Text block:

__________________________________________________

5.3.3  Deliver the Heat and Buildings Strategy

970.  The Review has heard multiple calls for government to deliver its Heat and Buildings Strategy, but also to take a more holistic approach by packaging these measures into an ambitious National Retrofit Strategy.

971.  Investors respond best to a long-term, predictable policy framework and positive evidence of this has already emerged. Major insulation manufacturers (such as Rockwool and Saint-Gobain) operate several factories across the UK and companies such as Octopus Energy are investing £10 million in a new training centre to train 1,000 heat pump installers per year in addition to existing UK manufacturing facilities owned by organisations such as Kensa Heat Pumps Ltd (ground source manufacturer pumps). Some government capital schemes such as the Public Sector Decarbonisation Scheme have received significant uptake and could be expanded if the right signals are given to industry.

972.  Views from E.ON, Energy Efficiency Infrastructure Group (EEIG) and the Heat Pump Association are captured below:

"The supply chain remains blighted by short term certainty (1-3 year scheme lengths). Funding and scheme certainty of ten years in length are required to deliver the scale of energy efficiency measures and retrofitting required in the UK housing stock."696

.." the recent Heat and Buildings Strategy left unclarity regarding the government's intended direction of travel for owner occupier households, which represent the majority of the building stock and the highest emissions."697

"The government presently has only an "ambition" to end new fossil fuel boiler sales by 2035. That is insufficiently certain for the major investments necessary if we are to switch from 1.8 million gas boiler installations per year to similar numbers of heat pumps."698

973.  Government must implement the Heat and Buildings Strategy without delay, bringing together a programmatic approach to its various support schemes enabling a whole-house plan for every home.

974.  In particular, the Review notes the importance of delivering on the below measures, included in the Heat and Buildings Strategy:

•  Government should implement the Clean Heat Market Mechanism to increase heat pump deployment, as envisaged by the Energy Security Bill.

•  Government should shape the market for cooking appliances through product standards and financial incentives towards electric solutions, which will be cheaper for consumers and reduce our dependency on gas.

•  Government should retain energy-related products standards and look to strengthen these, as they can save consumers hundreds of pounds off their energy bills while delivering net zero.

•  Government should deliver a new regulatory framework for heat networks and implement heat network zoning, both of which are in the Energy Security Bill. Government should also continue to deliver the Green Heat Network Fund, extend GHNF to 2028 and scale it up over time.

__________________________________________________

Data records:

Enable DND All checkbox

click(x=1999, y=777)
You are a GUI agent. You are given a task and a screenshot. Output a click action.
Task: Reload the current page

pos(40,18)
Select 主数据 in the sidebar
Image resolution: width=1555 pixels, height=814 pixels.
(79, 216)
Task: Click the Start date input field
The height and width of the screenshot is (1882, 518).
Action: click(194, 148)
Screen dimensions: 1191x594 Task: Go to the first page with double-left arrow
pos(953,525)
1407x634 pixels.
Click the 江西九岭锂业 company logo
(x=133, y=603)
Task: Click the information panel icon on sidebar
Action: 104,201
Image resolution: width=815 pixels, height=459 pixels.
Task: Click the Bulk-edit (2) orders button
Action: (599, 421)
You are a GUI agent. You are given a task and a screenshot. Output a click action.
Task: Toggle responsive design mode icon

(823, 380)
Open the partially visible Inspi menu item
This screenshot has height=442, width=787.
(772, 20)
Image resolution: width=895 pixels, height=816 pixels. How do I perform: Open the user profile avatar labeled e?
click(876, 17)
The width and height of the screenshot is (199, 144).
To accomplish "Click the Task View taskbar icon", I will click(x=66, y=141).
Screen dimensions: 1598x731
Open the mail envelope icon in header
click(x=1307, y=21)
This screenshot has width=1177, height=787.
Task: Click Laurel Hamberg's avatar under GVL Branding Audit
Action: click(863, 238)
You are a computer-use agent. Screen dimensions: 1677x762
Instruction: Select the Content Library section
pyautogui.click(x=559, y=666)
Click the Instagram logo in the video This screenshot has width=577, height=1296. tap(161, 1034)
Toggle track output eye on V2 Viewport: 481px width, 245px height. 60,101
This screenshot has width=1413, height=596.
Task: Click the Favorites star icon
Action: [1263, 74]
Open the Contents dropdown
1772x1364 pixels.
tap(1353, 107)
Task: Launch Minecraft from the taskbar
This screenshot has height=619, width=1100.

__________________________________________________

Problems to work on:
1. Print everything in the Heat and Buildings Strategy section from "974.  In particular, the" down to "by the Energy Security Bill.".
2. In the listing, substitute "Display size" for each occurrence of "Screen dimensions", leaving everything else unchanged.

Results:
1.
974.  In particular, the Review notes the importance of delivering on the below measures, included in the Heat and Buildings Strategy:

•  Government should implement the Clean Heat Market Mechanism to increase heat pump deployment, as envisaged by the Energy Security Bill.

2.
Enable DND All checkbox

click(x=1999, y=777)
You are a GUI agent. You are given a task and a screenshot. Output a click action.
Task: Reload the current page

pos(40,18)
Select 主数据 in the sidebar
Image resolution: width=1555 pixels, height=814 pixels.
(79, 216)
Task: Click the Start date input field
The height and width of the screenshot is (1882, 518).
Action: click(194, 148)
Display size: 1191x594 Task: Go to the first page with double-left arrow
pos(953,525)
1407x634 pixels.
Click the 江西九岭锂业 company logo
(x=133, y=603)
Task: Click the information panel icon on sidebar
Action: 104,201
Image resolution: width=815 pixels, height=459 pixels.
Task: Click the Bulk-edit (2) orders button
Action: (599, 421)
You are a GUI agent. You are given a task and a screenshot. Output a click action.
Task: Toggle responsive design mode icon

(823, 380)
Open the partially visible Inspi menu item
This screenshot has height=442, width=787.
(772, 20)
Image resolution: width=895 pixels, height=816 pixels. How do I perform: Open the user profile avatar labeled e?
click(876, 17)
The width and height of the screenshot is (199, 144).
To accomplish "Click the Task View taskbar icon", I will click(x=66, y=141).
Display size: 1598x731
Open the mail envelope icon in header
click(x=1307, y=21)
This screenshot has width=1177, height=787.
Task: Click Laurel Hamberg's avatar under GVL Branding Audit
Action: click(863, 238)
You are a computer-use agent. Display size: 1677x762
Instruction: Select the Content Library section
pyautogui.click(x=559, y=666)
Click the Instagram logo in the video This screenshot has width=577, height=1296. tap(161, 1034)
Toggle track output eye on V2 Viewport: 481px width, 245px height. 60,101
This screenshot has width=1413, height=596.
Task: Click the Favorites star icon
Action: [1263, 74]
Open the Contents dropdown
1772x1364 pixels.
tap(1353, 107)
Task: Launch Minecraft from the taskbar
This screenshot has height=619, width=1100.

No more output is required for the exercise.